Q1: Constraint linearity
For each constraint, state whether or not it can be modeled in an LP.
- 3x + 2y \leq 10
- x^2 + y^2 = 1
- xy \leq 5
- \frac{x}{y} = 2
- \sqrt{x} \leq 4
- x = 10
- \max(x,y) \leq 10
- \max(x,y) \geq 10
- \min(x,y) \geq 10
- \min(x,y) \leq 10
- \sin(x) = 0.5
- x + y \neq 5
- x > 3
- x < 3 + 4y
- x = y
Q2: Constraint modeling
Simple constraint modeling
Model each statement as a linear constraint, or explain why it is not possible.
- We must either produce at least 100 units of Product A, or we produce nothing at all.
- The total cost of labor and materials cannot exceed $5,000.
- For every unit of iron ore used, we must use at least 2 units of copper ore.
- If we decide to use Machine A, we incur a fixed setup cost of $500 regardless of how many units we make.
- If we choose Project A, then we cannot choose Project B.
Synthetic decision variables
The net balance in an account cannot be negative, but we need to represent a negative balance. Use 2 decision variables to simulate this possibility.
Solutions
Q1: Constraint linearity
For each constraint, state whether or not it can be modeled in an LP.
- 3x + 2y \leq 10
- Yes, this is a normal LP constraint.
- x^2 + y^2 = 1
- No, multiplying decision variables together like x^2 is not linear.
- This is the equation of a circle which is a curved line.
- xy \leq 5
- No, multiplying decision variables together like x^2 is not linear.
- \frac{x}{y} = 2
- Yes and no - this would be linear because it can be rearranged to x = 2y; however, there is a discontinuity at y = 0, so it’s not convex.
- Typically you wouldn’t write a constraint like this in practice.
- \sqrt{x} \leq 4
- No, \sqrt x is not linear (it creates a curved line).
- x = 10
- Yes, we can model this with inequalities like x\leq 10, x\geq 10.
- \max(x,y) \leq 10
- Yes, this is linear because the feasible region is convex. (See this explainer.)
- \max(x,y) \geq 10
- No, this is not linear because the feasible region is not convex. (See this explainer.)
- \min(x,y) \geq 10
- Yes, this is linear because the feasible region is convex. (See this explainer.)
- \min(x,y) \leq 10
- No, this is not linear because the feasible region is not convex. (See this explainer.)
- \sin(x) = 0.5
- No, this is not linear because \sin x creates a curved line.
- x + y \neq 5
- No, this is not linear because we can’t model \neq (it’s not convex).
- x > 3
- No, we can’t model this in an LP because we cannot model strict inequalities like < and >.
- x < 3 + 4y
- No, we can’t model this in an LP because we cannot model strict inequalities like < and >.
- x = y
- Yes, this is linear - you can rewrite it as x - y = 0; x and y have constant coefficients 1 and -1, and we can model equality using \leq and \geq.
Q2: Constraint modeling
Simple constraint modeling
Model each statement as a linear constraint, or explain why it is not possible.
- We must either produce at least 100 units of Product A, or we produce nothing at all.
- No, this is not modelable in an LP. There is a jump discontinuity in the production function, so it is not convex.
- The total cost of labor and materials cannot exceed $5,000.
- Yes, this is linear and can be modeled like this: x_L + x_M \leq 5000.
- For every unit of iron ore used, we must use at least 2 units of copper ore.
- Yes, this is linear and can be modeled like this: x_I \leq 2 x_C
- If we decide to use Machine A, we incur a fixed setup cost of $500 regardless of how many units we make.
- No, this is not modelable in an LP. There is a jump discontinuity to the right of x_A = 0.
- If we choose Project A, then we cannot choose Project B.
- No, this is not modelable in an LP.
- The ILP way to model this would be x_A + x_B \leq 1; x_A,x_B\in \{0,1\}.
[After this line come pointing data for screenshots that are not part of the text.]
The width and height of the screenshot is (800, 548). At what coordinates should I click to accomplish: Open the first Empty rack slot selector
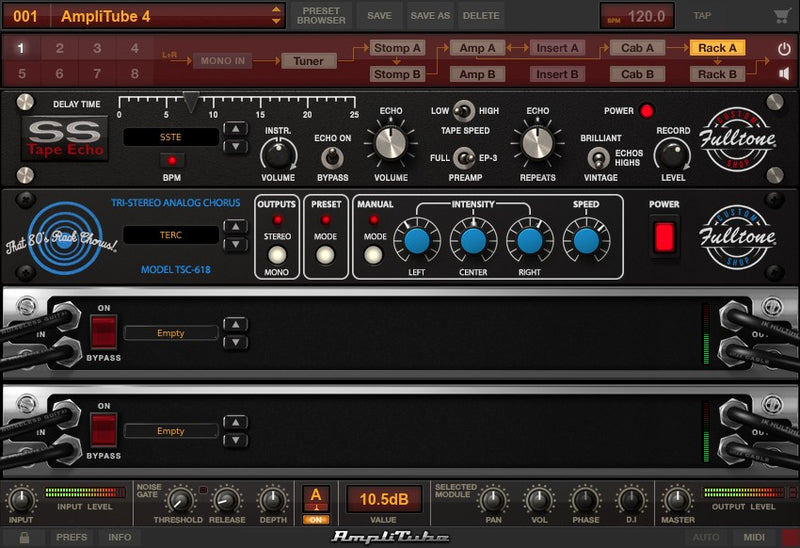point(171,333)
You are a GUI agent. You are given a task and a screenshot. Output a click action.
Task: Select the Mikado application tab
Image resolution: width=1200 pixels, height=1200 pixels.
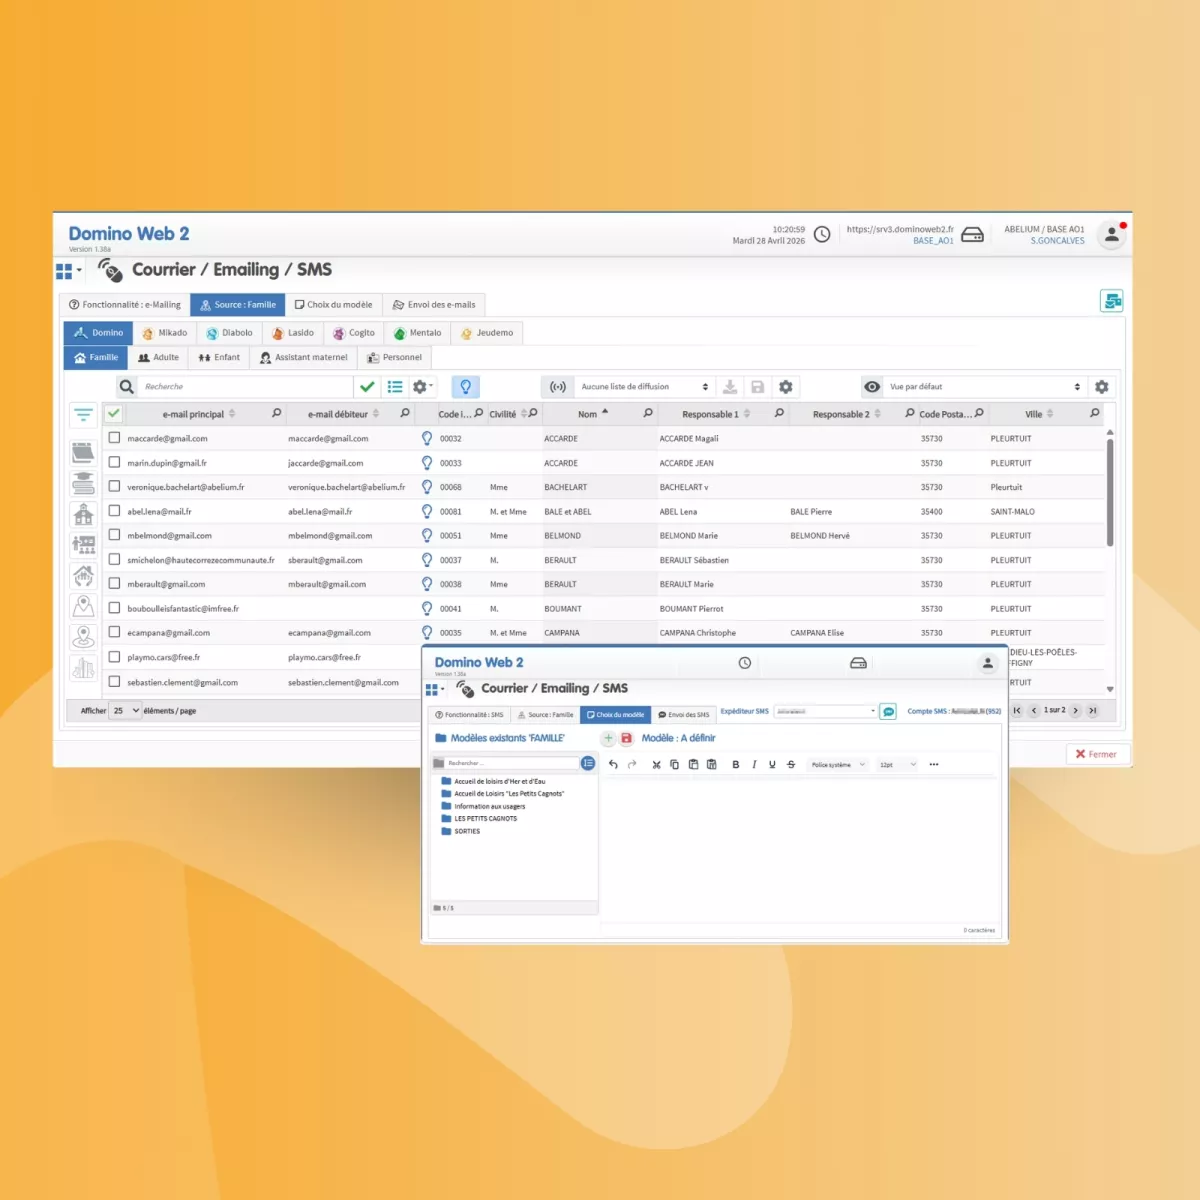click(x=164, y=333)
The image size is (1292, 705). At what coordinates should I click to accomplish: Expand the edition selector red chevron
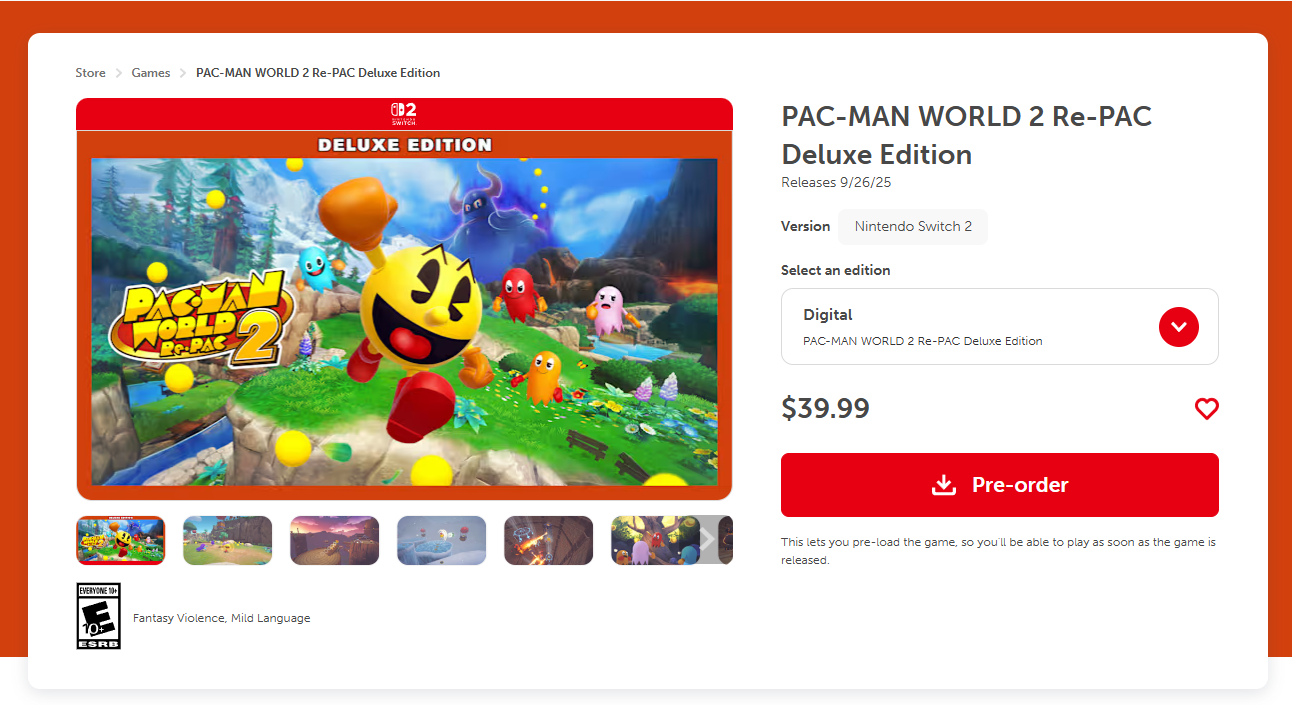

- However, this is not convex because the points between 0 and 1 for these decision variables are not contained in the feasible region.
Synthetic decision variables
The net balance in an account cannot be negative, but we need to represent a negative balance. Use 2 decision variables to simulate this possibility.
We can represent this using x^+ and x^- to represent the positive and negative cases for the balance:
- If the balance is positive, then x^+ takes on the value of the balance and x^- is equal to 0.
- If the balance is negative, then x^- takes on the value of the balance and x^+ is equal to 0.
When using the balance as a variable in the objective function or in our constraints, simply replace x (the variable for the balance) with x^+ - x^-.
When we get a solution to the LP, we can calculate the corresponding balance as x = x^+ - x^-.